Rather Visits, Weighs in on Local AMD Debate

Iconic TV anchor Dan Rather wades into local debate over Advanced Micro Devices' proposed development plans

Iconic TV anchor Dan Rather waded into the debate over Advanced Micro Devices' proposed development plans Monday night, expressing his love for Barton Springs in a speech sponsored by the microchip company. "If anybody thinks that by speaking here I'm endorsing AMD, let me make it clear that I am not," the native Texan told the audience at the Paramount Theatre.

A handful of protesters carried signs and distributed leaflets outside the event, the first installment of public broadcasting affiliate KLRU's Engaging Speaker Series, which was "presented" by AMD (and co-sponsored by The Austin Chronicle). Perky AMD employees dressed in polo-shirt uniforms manned the doors and a state trooper was stationed in the lobby. Before the talk, a video montage of Rather's career was followed by a PowerPoint slide show assuring the audience, over and over again, that AMD is an "active and responsible corporate citizen," amid photos of happy and smiling polo-shirt clad suburban-bots. Rather was introduced by AMD marketing vice-president John Volkmann, who used the term "thought leaders."
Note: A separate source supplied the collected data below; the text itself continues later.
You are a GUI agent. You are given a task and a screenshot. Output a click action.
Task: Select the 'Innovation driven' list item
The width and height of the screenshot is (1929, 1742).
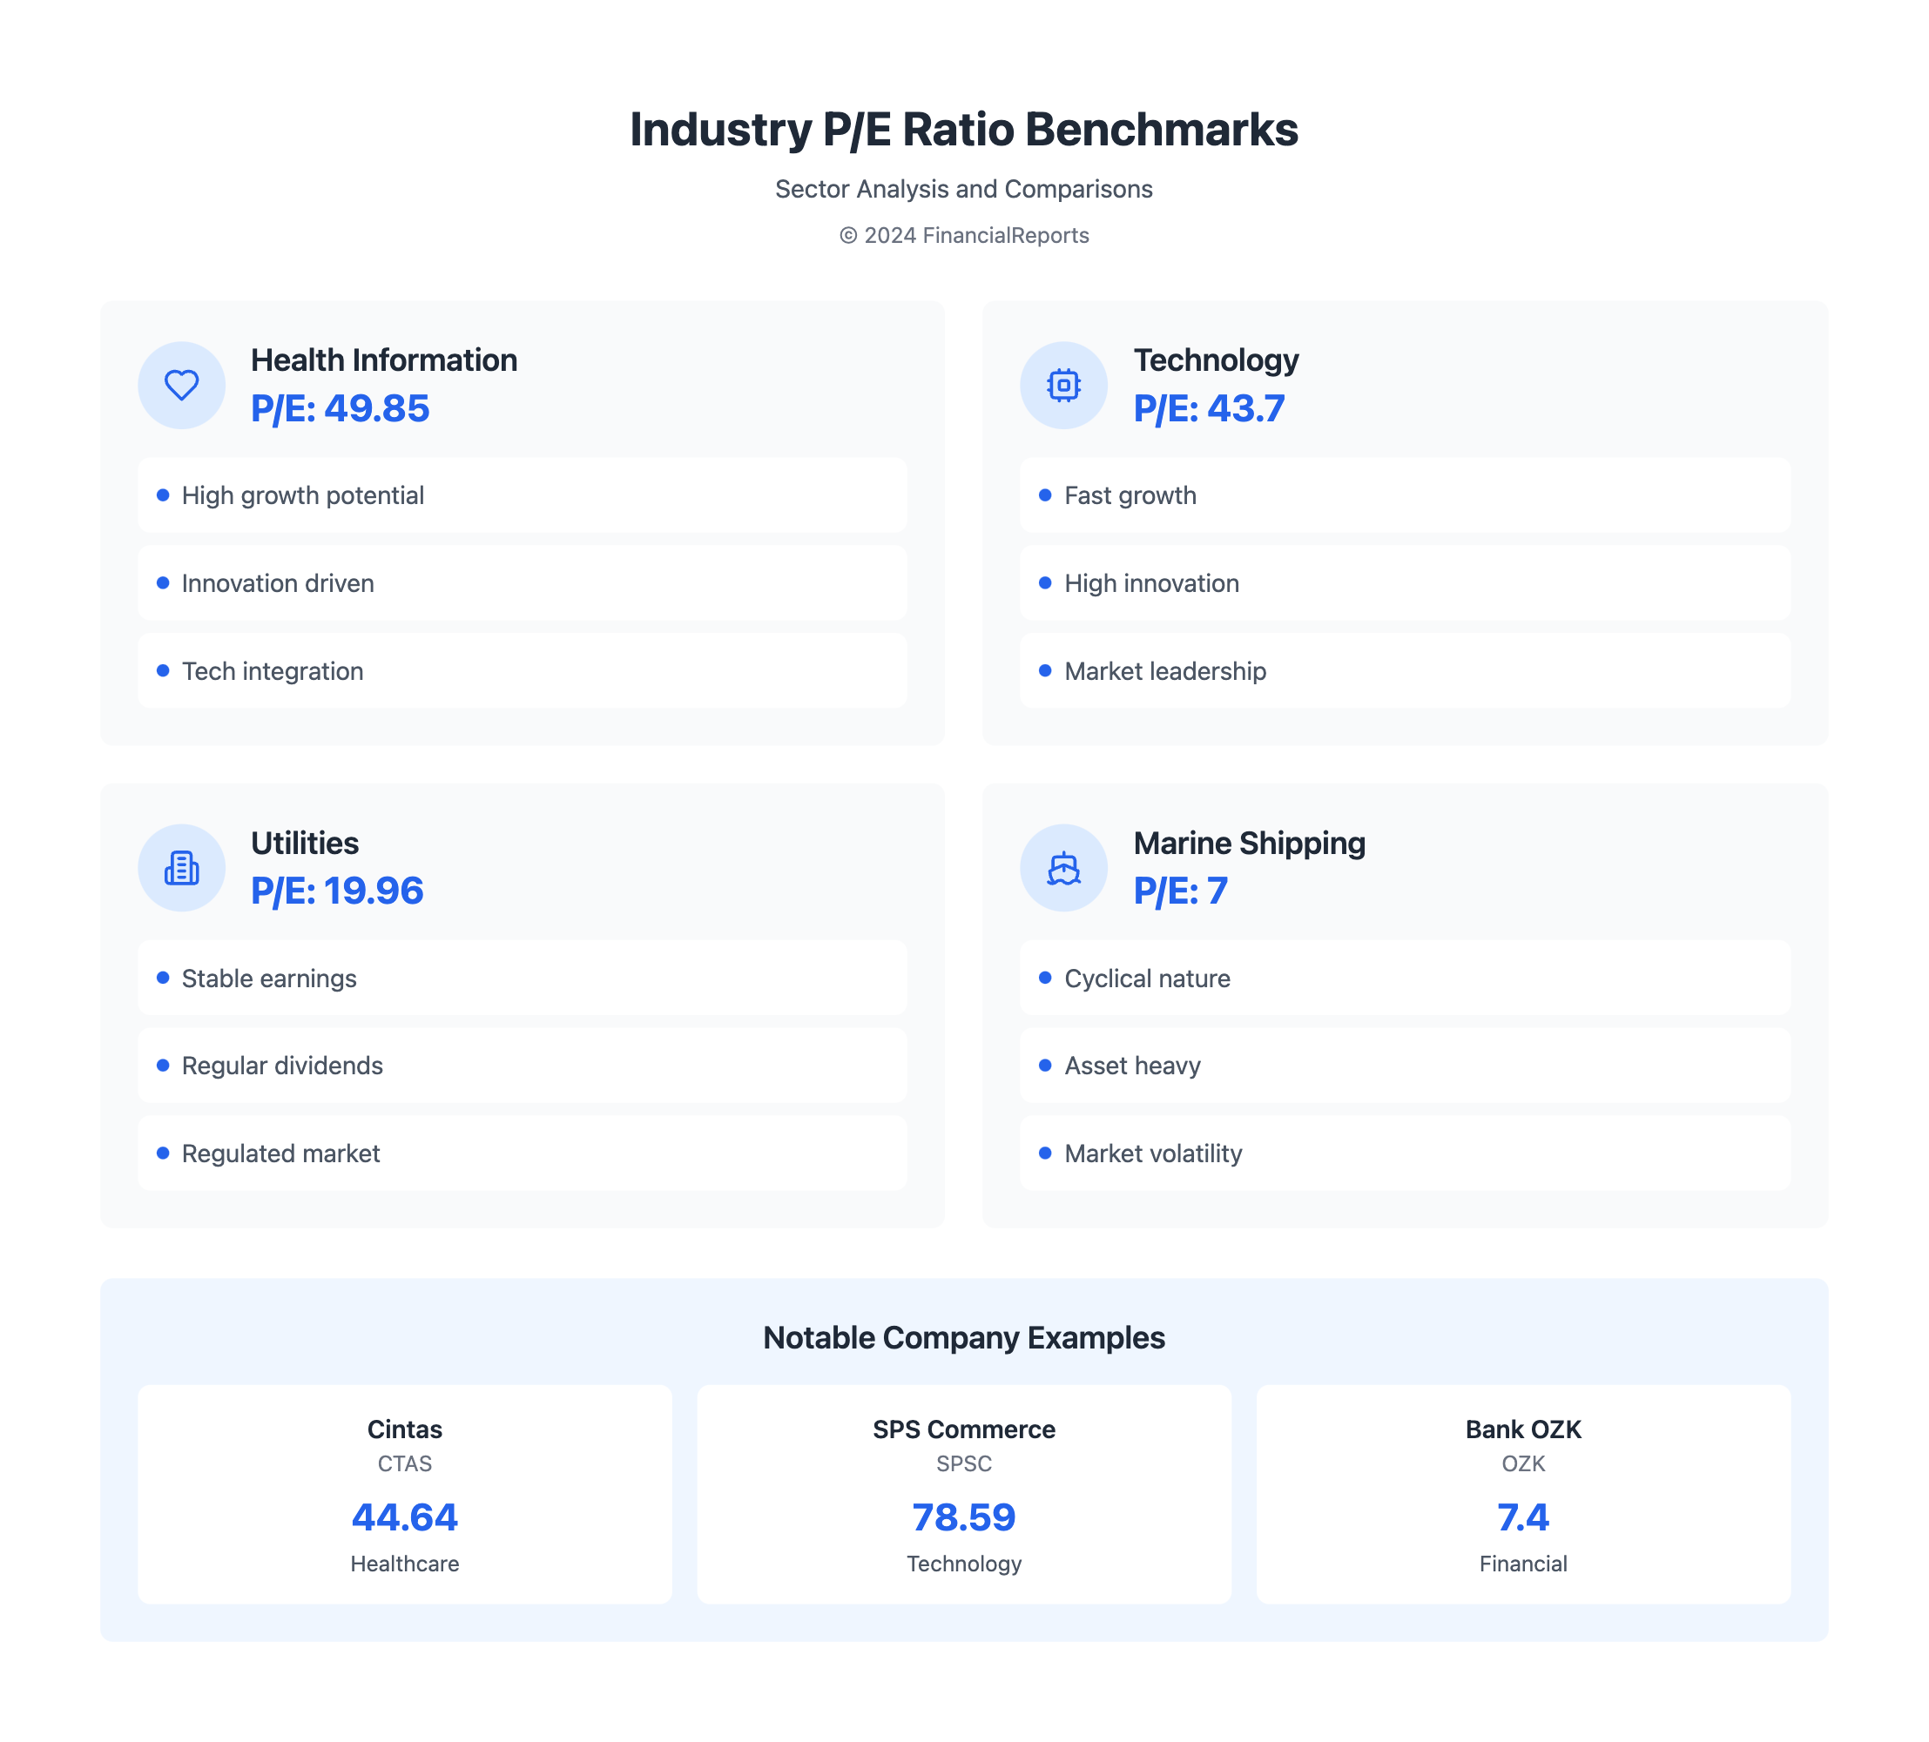coord(521,584)
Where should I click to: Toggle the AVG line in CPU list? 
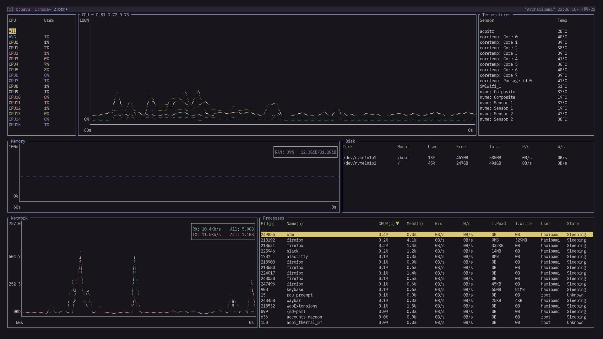(x=12, y=37)

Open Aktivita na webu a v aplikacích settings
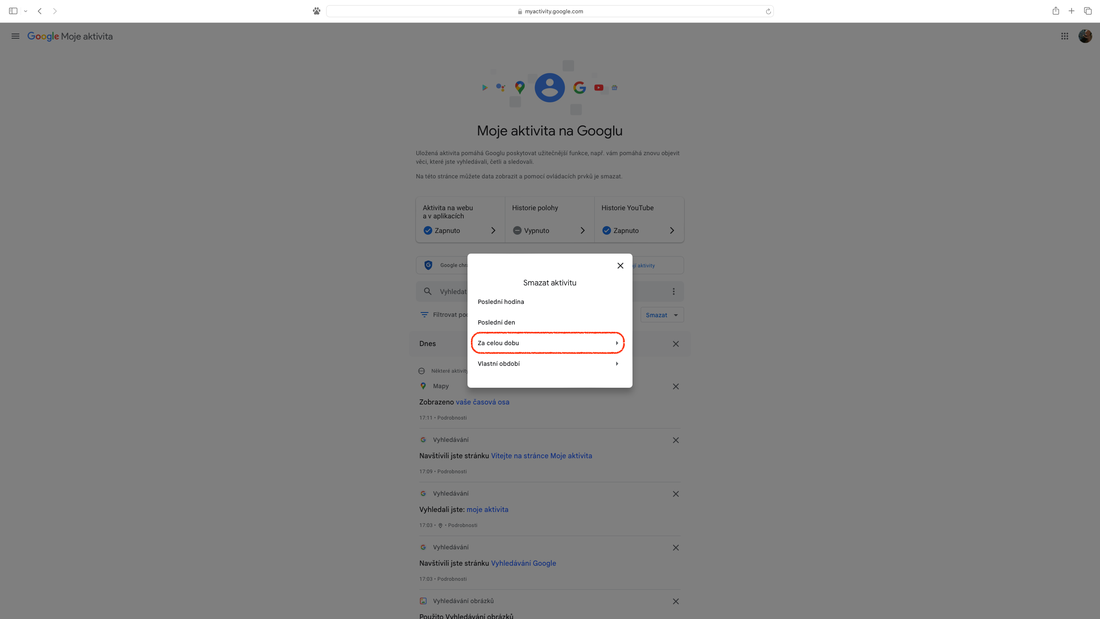460,220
Although it apparently didn't bother KLRU management, Rather was clearly uncomfortable with the degree of AMD's role in the event, delaying the start of his talk on media issues to separate himself from the company. While he stopped short of criticizing AMD's plan to build its corporate campus over the Edwards Aquifer, he said he hoped the two sides would find "common ground in protecting natural resources," and appeared to choke up talking about the time he spends at Barton Springs with his family. "We love Barton Springs and the aquifer, and we take it seriously," he said, drawing applause from the audience.
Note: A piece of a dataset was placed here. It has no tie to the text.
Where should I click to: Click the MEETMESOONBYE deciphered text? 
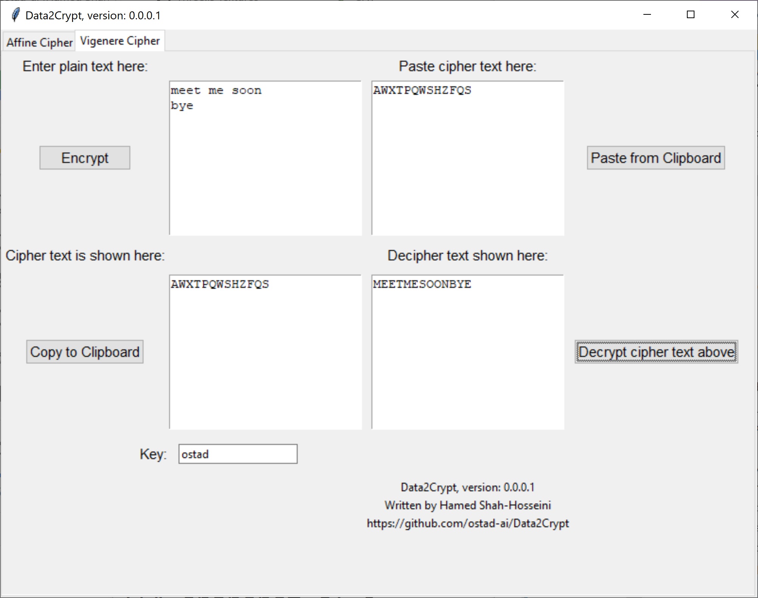click(x=422, y=284)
Rather, 74, appeared close to tears at several points during the talk. Early on he grew emotional discussing the troops serving in Iraq, asking the audience for a few seconds of silence to honor their sacrifice. The bulk of his talk was a boilerplate call for better journalism standards and more international coverage. Although he carefully avoided specifics, he said the news industry, in general, "needs a spinal transplant."

One thing Rather was not going to discuss: the much-debated 60 Minutes piece on President Bush's National Guard service, which left a dark cloud over his departure from the anchor desk. Asked if producer Mary Mapes "took a hit" for him, he grew testy. "No, and I didn't take one for her," he said. And he made it clear that he wasn't going to talk about the story further. "I've moved forward," he said.